National Academy of Sciences’da yayımlanan bir bulguya göre, yaşamış en büyük kuş keşfedilmiş olabilir. Steroid almış martıya benzeyen bukuşun kanat genişliğinin 6,1-7,4 m arasında olduğu belirlendi.
Güney Karolina’da 30 yıl önce bulunan, uzunluğu 25 m olarak hesaplanan bir fosil, yeni bir tür olarak adlandırılmıştı. Connecticut Bruce Müzesi Bilim Sorumlusu Daniel Ksepka’ya göre yeni buluntular, hem boyutları, hem de saklanma koşulları açısından iki yönlü ses getirecek gibi görünüyor. Materyal deniz dibinde adeta gömülerek saklandığı için, tüm leşçil hayvanların saldırılarından korunarak kalabilmiş. Aşınmalardan önce keşfedildiğinden, özellikle kafatası ve narin kemikleri son derece çarpıcı bir biçimde ortada.
Araştırmacılara göre bu son örnek, daha önce Güney Amerika’da bulunmuş olan, Argentavis magnificens adı verilen, kanat genişliği 5,7-6,1 olan ve yaklaşık 6 milyon yıl önce yaşadığı düşünülen tepeli akbabanın rekorunu elinden alabilir.
Biliminsanları bu yeni dev kuşa Pelagornis sandersi adını verdiler. Göçer albatrosların iki katı büyüklüğünde olan bu kuşun, yaşamış en büyük kuş olduğunu düşünüyorlar.

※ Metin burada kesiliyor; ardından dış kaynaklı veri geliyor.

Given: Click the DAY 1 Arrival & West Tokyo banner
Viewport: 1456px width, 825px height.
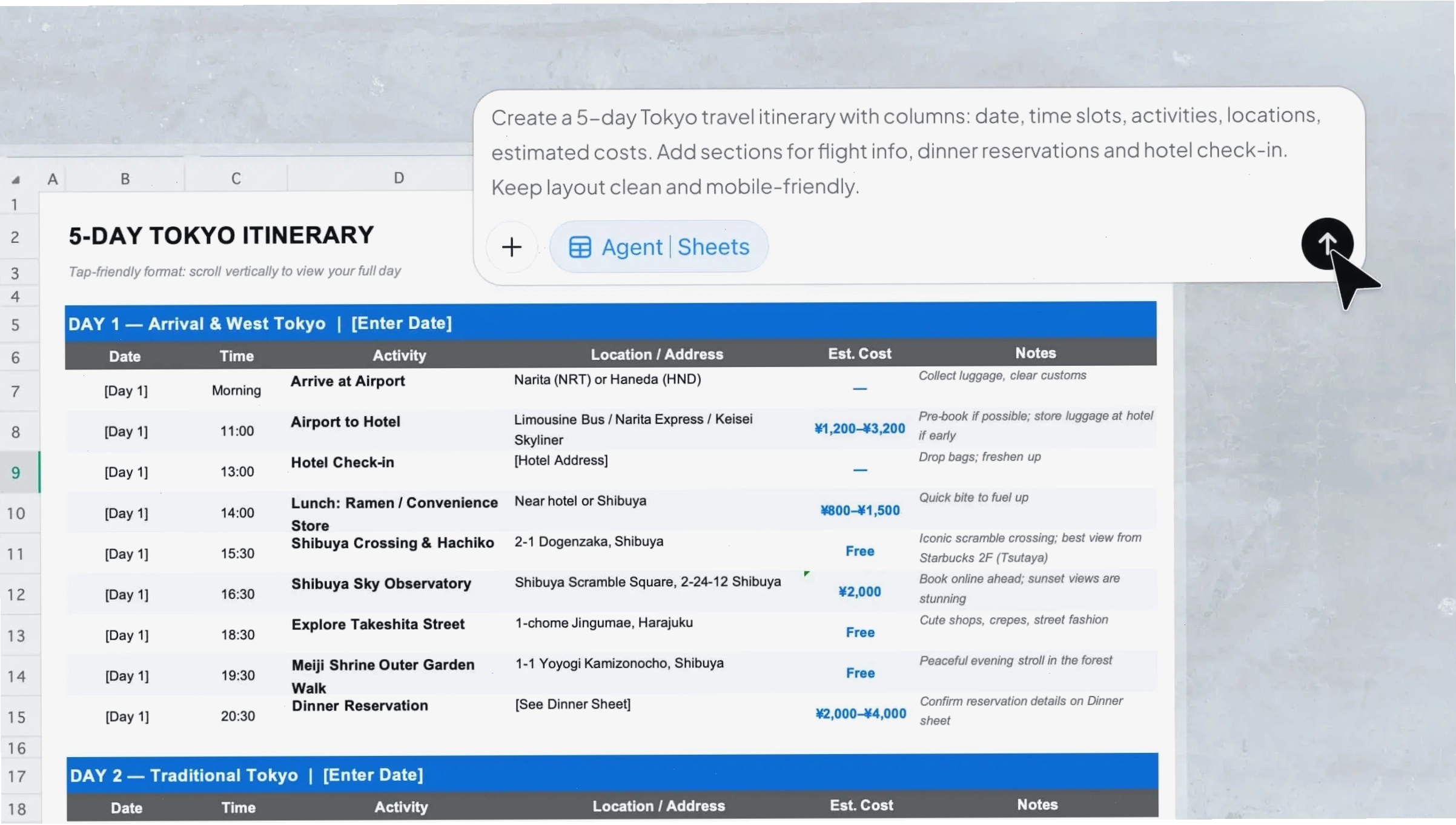Looking at the screenshot, I should (611, 323).
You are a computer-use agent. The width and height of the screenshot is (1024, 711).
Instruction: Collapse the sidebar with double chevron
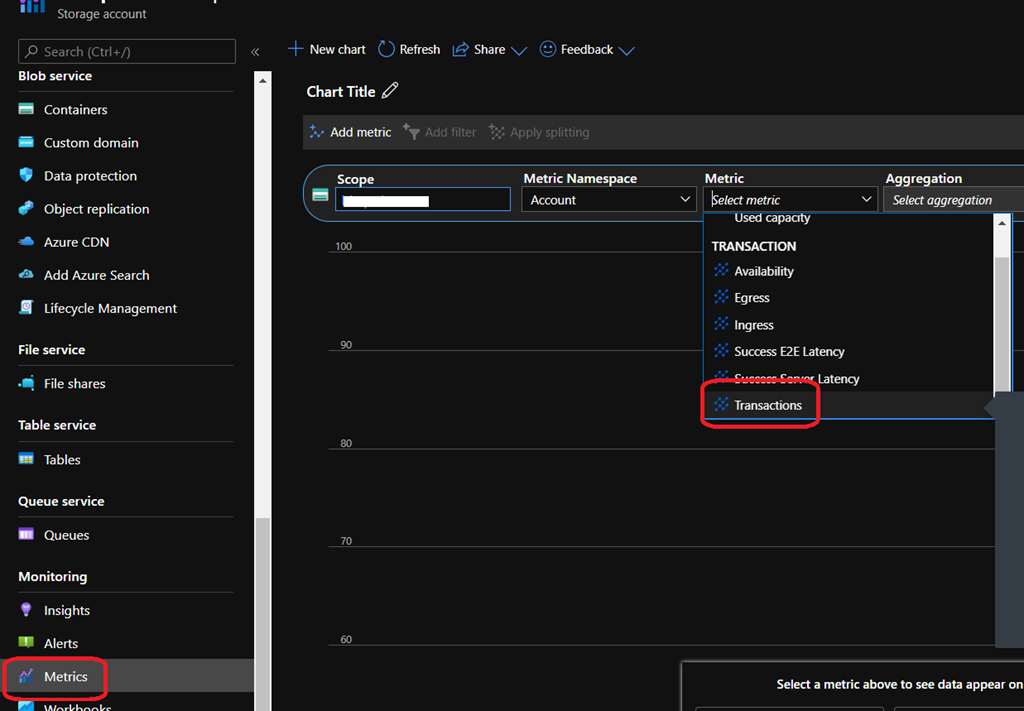click(x=255, y=51)
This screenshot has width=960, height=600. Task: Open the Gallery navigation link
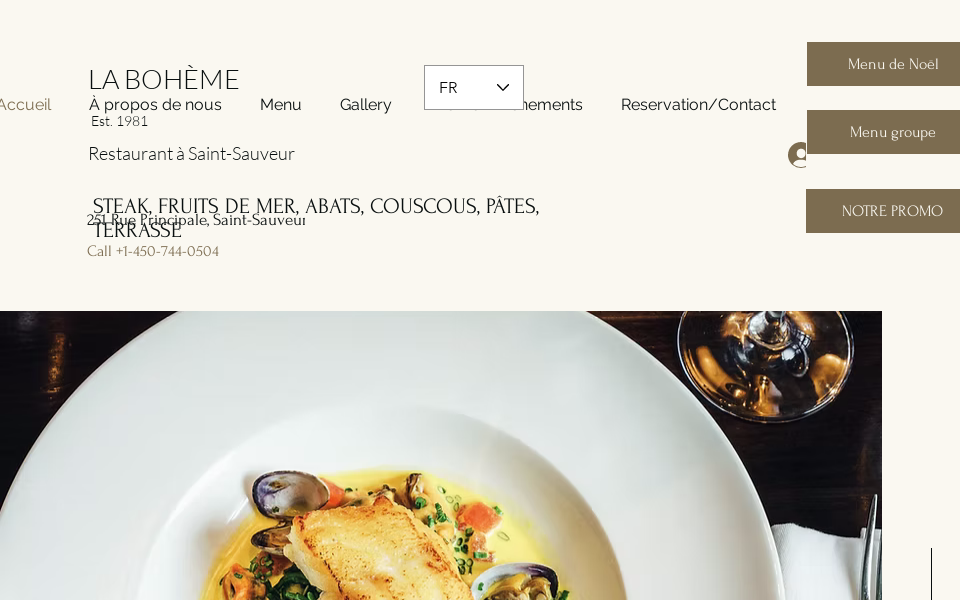[x=366, y=105]
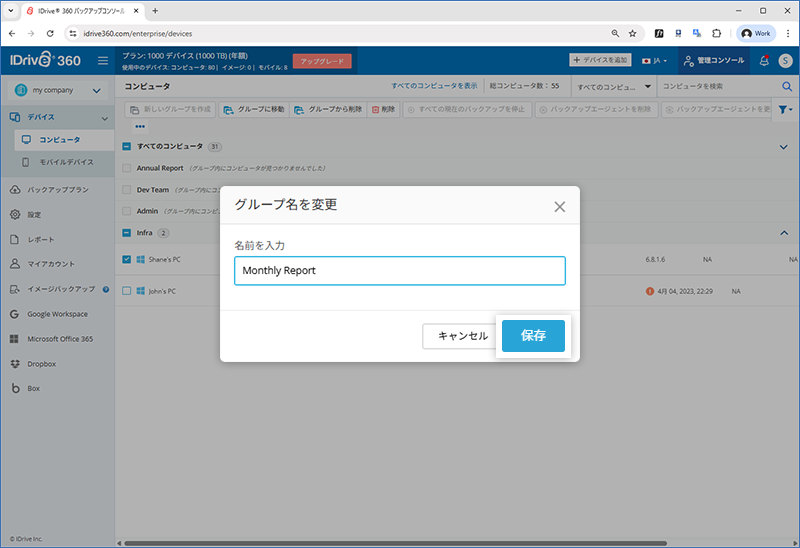Collapse the Infra group chevron
Viewport: 800px width, 548px height.
[783, 233]
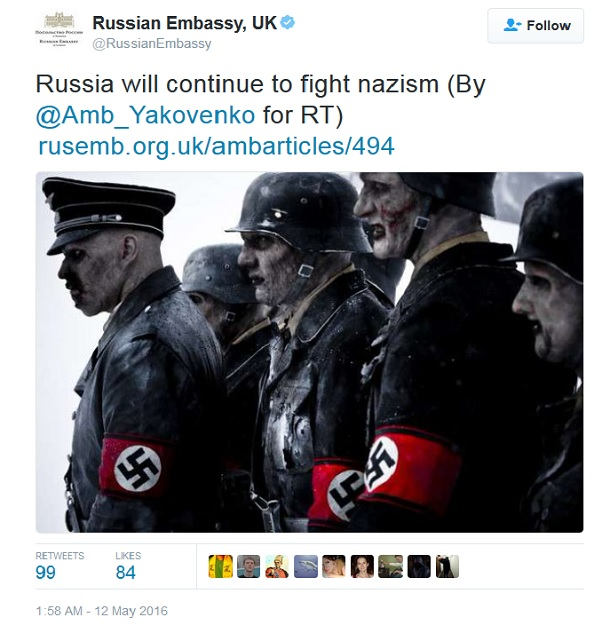Open the blonde woman liker avatar
Viewport: 610px width, 633px height.
pos(334,566)
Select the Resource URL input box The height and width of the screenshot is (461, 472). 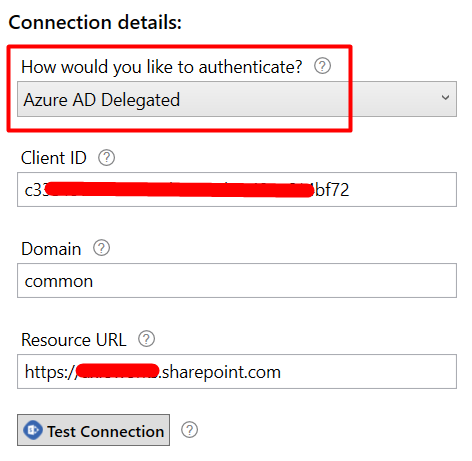pyautogui.click(x=237, y=371)
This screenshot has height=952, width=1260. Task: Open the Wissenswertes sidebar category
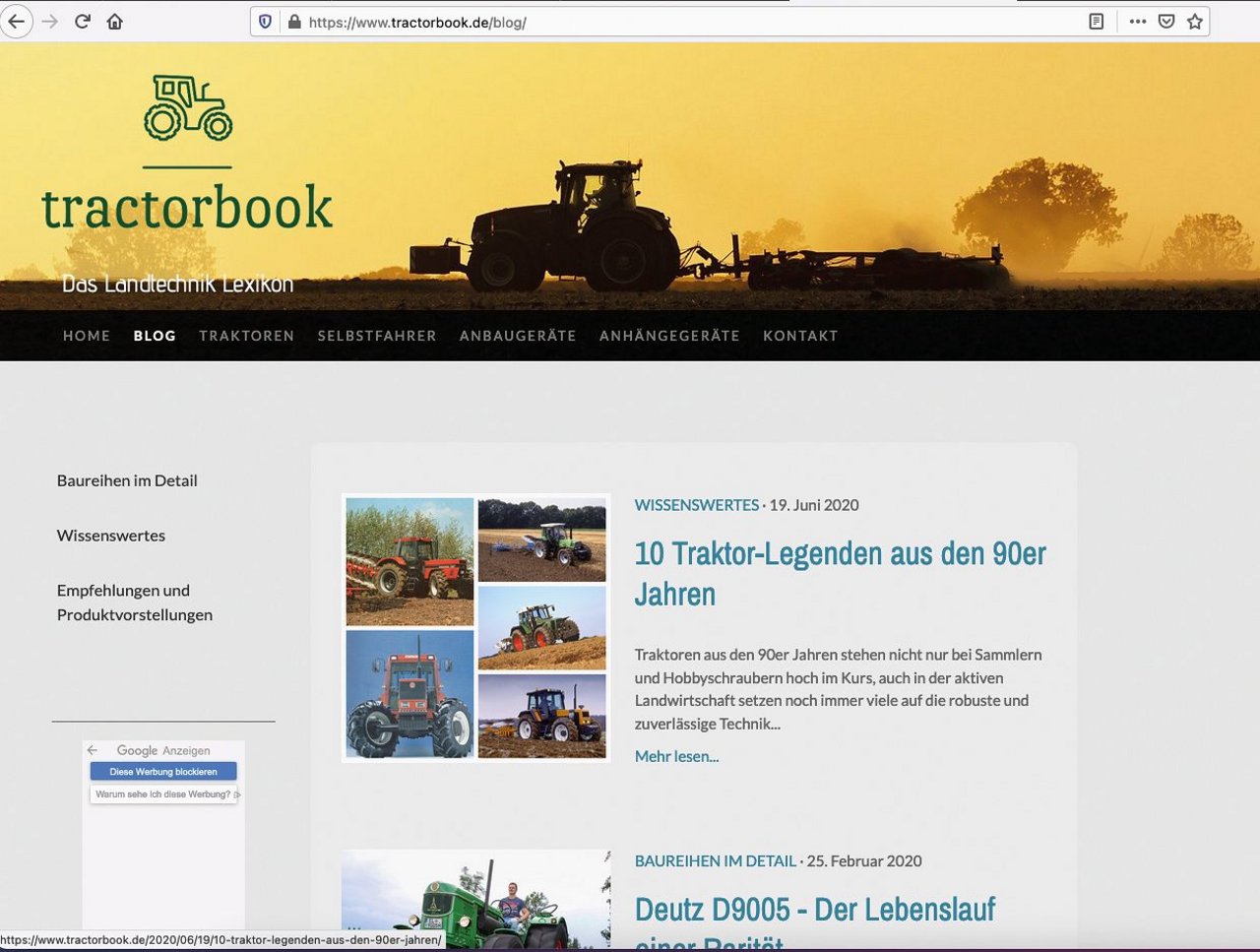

Bu kuş da, tıpkı albatroslar gibi zamanını bir deniz kuşu olarak okyanus üzerinde ani saldırılar yaparak, balık ve mürekkepbalığı avlayarak geçirmiş olmalıydı.
Teorik modelin havada kanat çırpma eylemi, boyutu dikkate alındığında abartılı görünse de, araştırmacılar hava akımını kullanarak okyanus üzerinde gayet güzel havalanabileceğine inanıyorlar. İnce hafif kanatlar ve içi boş kemikler bu kuşu güçlü bir planör haline getirmiş gibi görünüyor. Dr. Ksepka’ya göre çok hızlı ve yetenekli olduğu tartışılmaz.
Ksepka, “Bilgisayar modelleri çıkabileceği yüksekliğin her bir birimi için çok uzun bir mesafede süzülmeye izin veren, yükseğe kaldıracak bir kayma oranına sahip olduğunu destekliyor” diyor. Okyanus üzerinde her saniyede 10 metre yükseldiği, böylelikle 100 m koşu rekorunda insanlardan daha önde olduğu görülüyor. Bunun tersine, muhtemelen karada zariflikten epeyce uzak bir uçucu olmalı. Kara üzerindeki kısıtlı zamanını hantal gövdesiyle etrafta yürüyerek geçirdiği düşünülüyor.
Havalanması da muhtemelen çirkin görünüyordu. Teorik modelde görüldüğü kadarıyla, olduğu yerde ayakta durup kanat çırparak havalanmaya hazırlanıyordu. Bazı araştırmacılar, P. sandersi’nin yokuş aşağı paytak paytak yürüyerek fırtınayı yakalamayı beklediğini ve bu şekilde havalandığını düşünüyorlar.
Neslinin neden tükenmiş olabileceği henüz anlaşılamayan bu canlının, yaklaşık 3 milyon yıl önce aniden ortadan kaybolduğu, ancak ondan önce epeyce yaygın olarak var olduğu düşünülüyor.